Routine prenatal bloodwork including hemoglobin electrophoresis confirmed that the mother had beta thalassemia, meaning she was a carrier of the disease. Unfortunately, her less than knowledgeable obstetrician made the common but unsupported mistake of assuming her blood values only reflected benign anemia during pregnancy despite the fact that the mother and father were Italian Americans and the results were instead consistent with the mother being a thalassemia carrier. Despite continued obstetrical visits, no further evaluation was performed by the obstetricians, and they did not recommend that the father be tested to ascertain his carrier status. Late in the pregnancy the mother transferred her care to a new obstetrician who immediately recognized the error, had the father tested and referred the mother for a maternal fetal medicine consult. Tragically, that came too late for acting on that advice. Had that procedure been followed by her first obstetricians, the mother could have proceeded with amniocentesis and received a diagnosis in time to allow her the option to terminate the pregnancy.

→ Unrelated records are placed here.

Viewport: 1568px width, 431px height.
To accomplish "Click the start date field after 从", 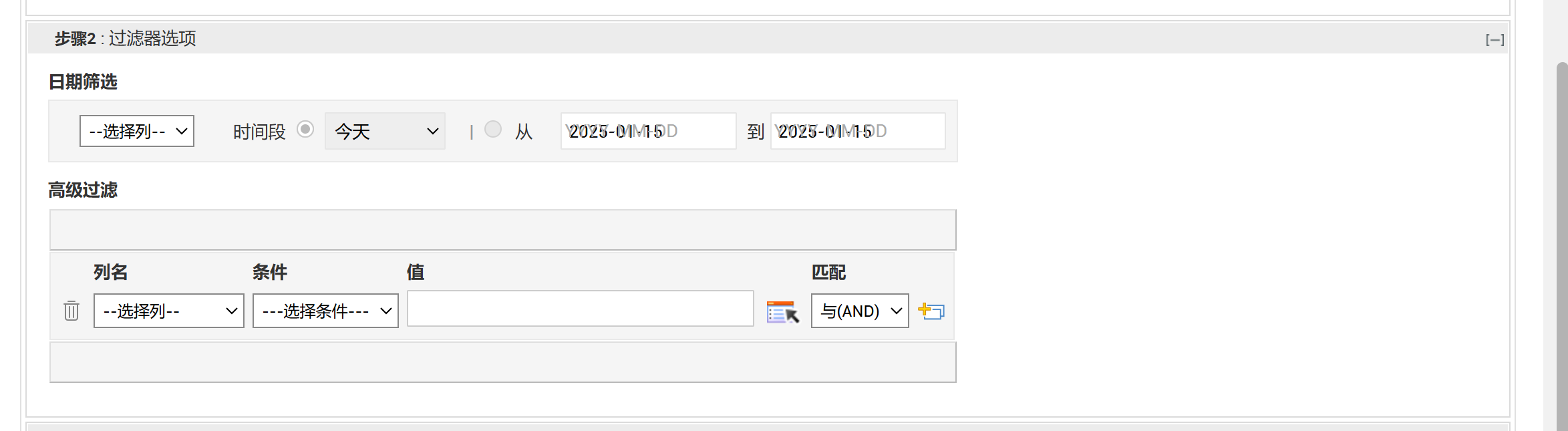I will click(648, 131).
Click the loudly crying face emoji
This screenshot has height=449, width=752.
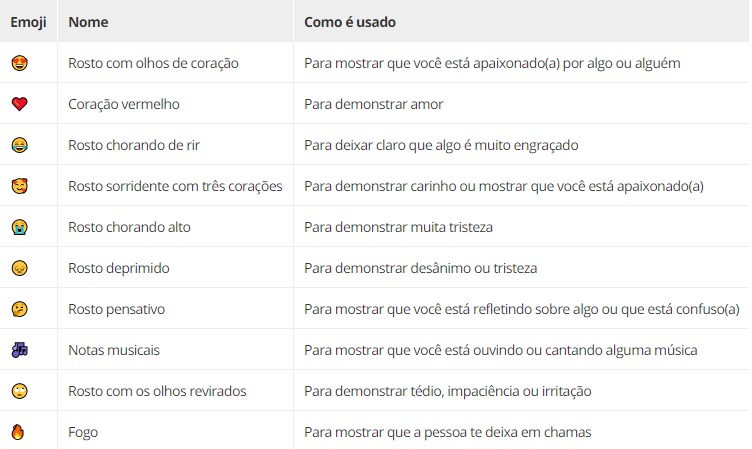tap(20, 227)
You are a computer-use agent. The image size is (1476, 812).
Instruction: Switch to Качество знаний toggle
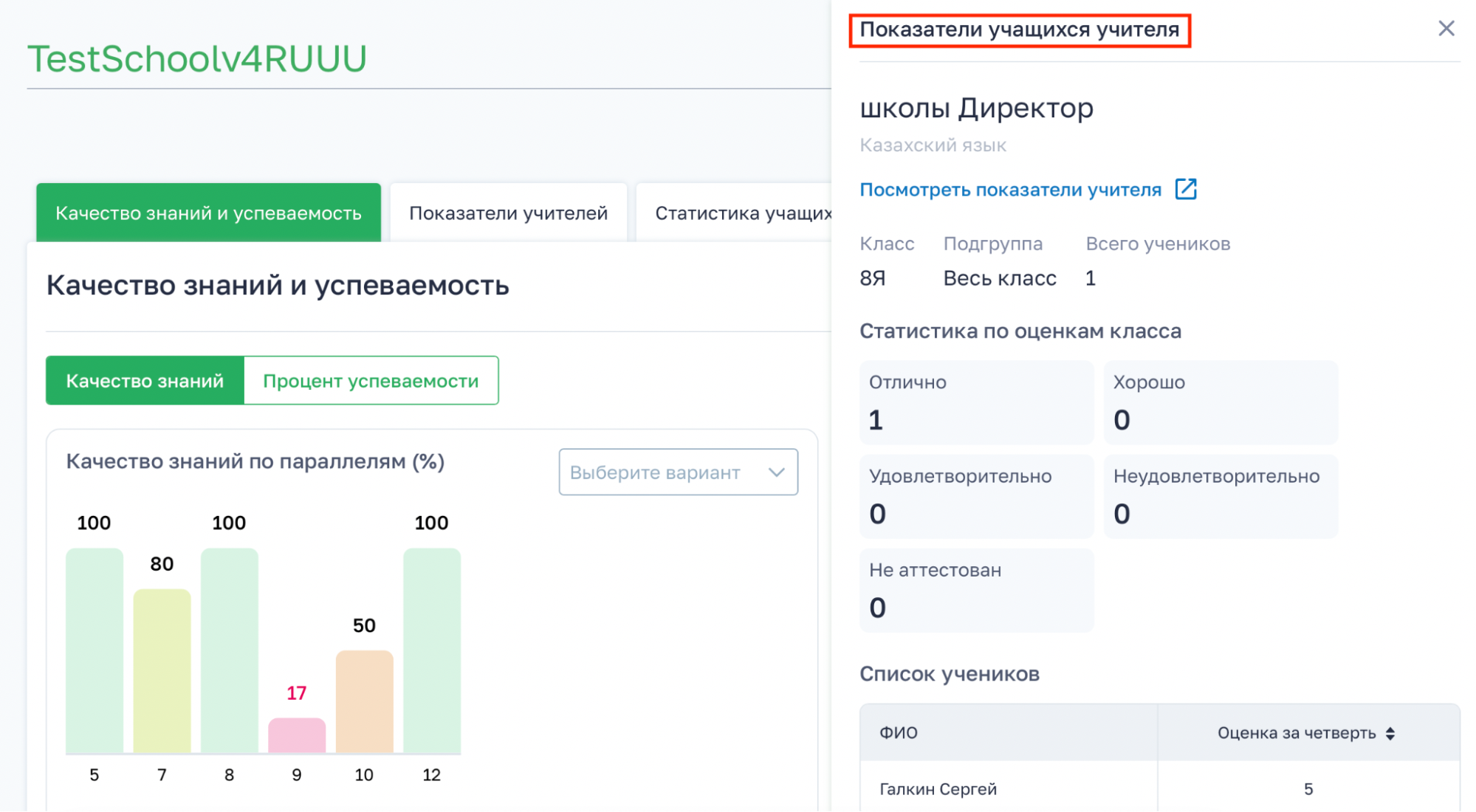click(145, 381)
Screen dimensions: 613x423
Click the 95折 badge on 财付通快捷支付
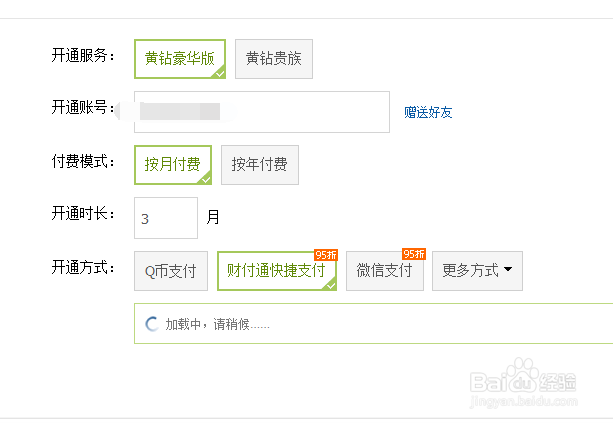326,255
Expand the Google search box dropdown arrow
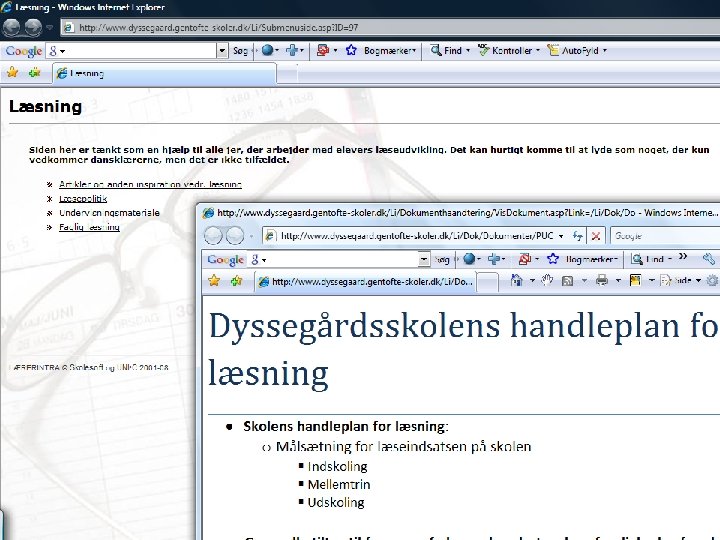This screenshot has width=720, height=540. pyautogui.click(x=222, y=51)

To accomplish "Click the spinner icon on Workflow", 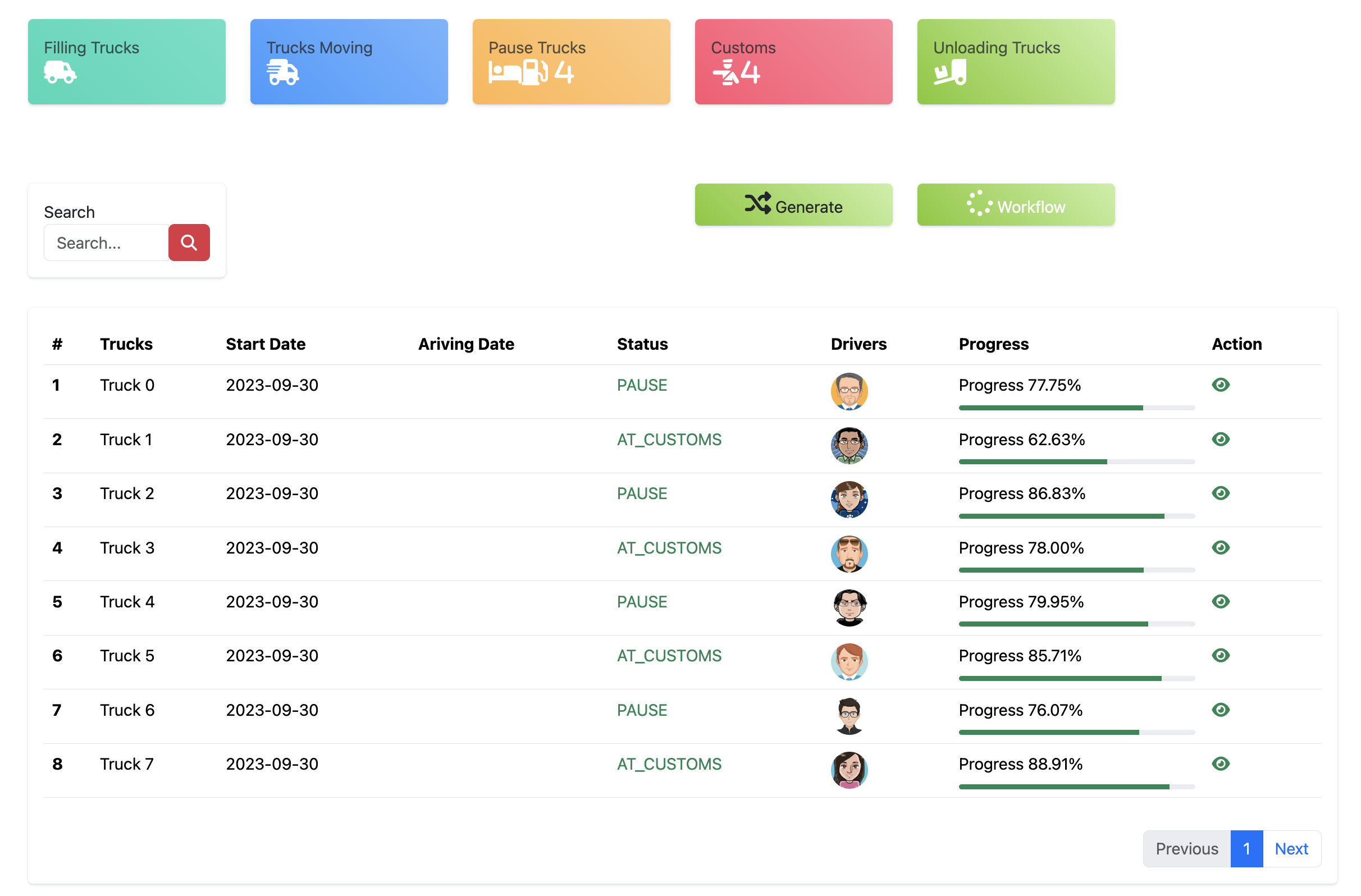I will (x=979, y=204).
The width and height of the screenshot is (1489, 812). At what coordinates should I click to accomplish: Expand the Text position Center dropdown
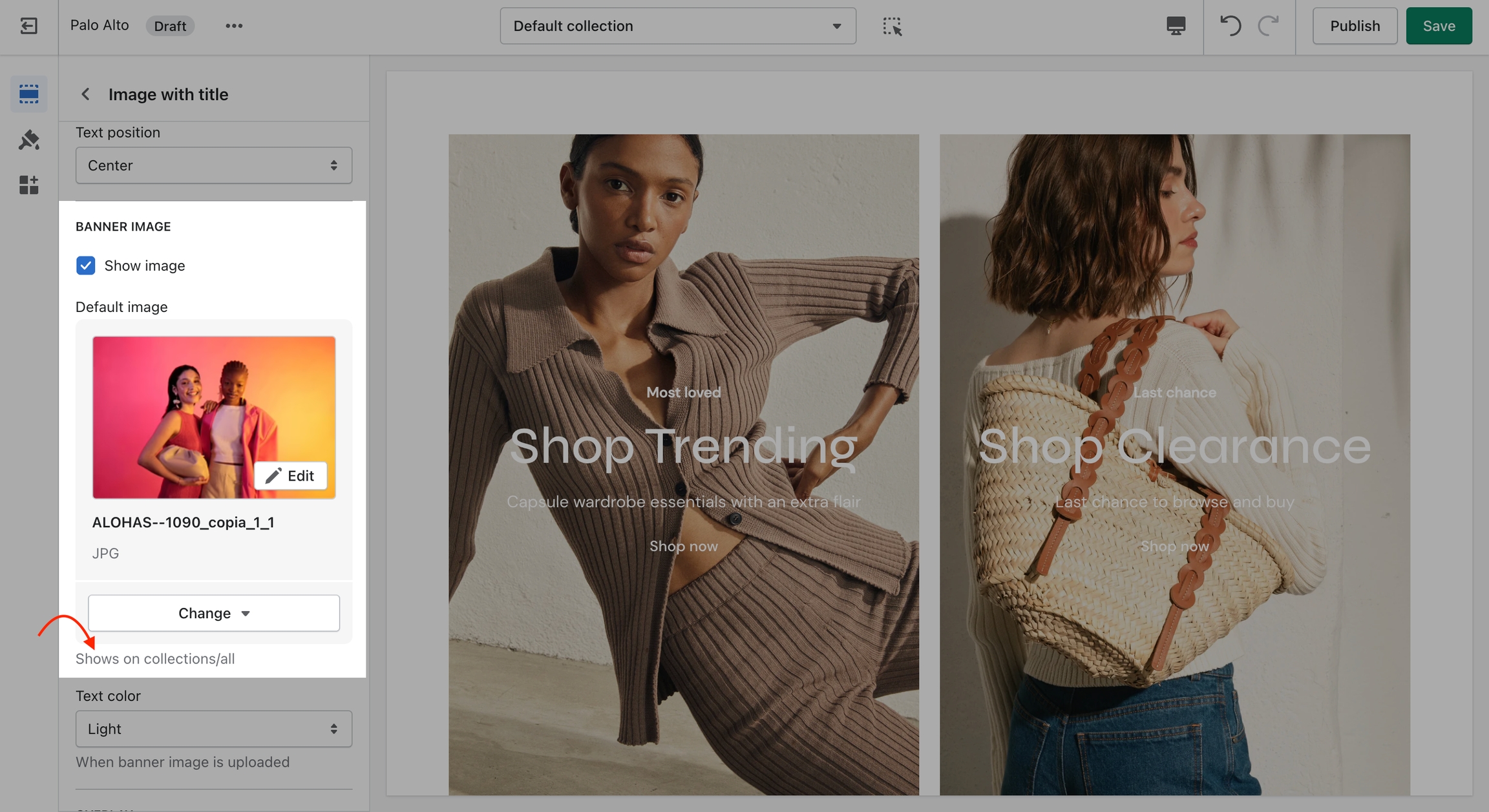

The infant was born with thalassemia major and her chronic anemia was so severe, at less than 3 months of age she began to receive blood transfusions every 4 weeks. In addition to transfusions lifelong monitoring and medications to prevent iron overload will also be required.

Armed with the knowledge that they were carriers, the parents chose IVF implantation with pre-implantation genetic diagnosis to assure that future children would not be afflicted with this disease.

The settlement was for just below the policy limits and came despite defense attempts to argue that the parents could still have terminated in other states or allegedly even in New Jersey after 24 weeks gestation.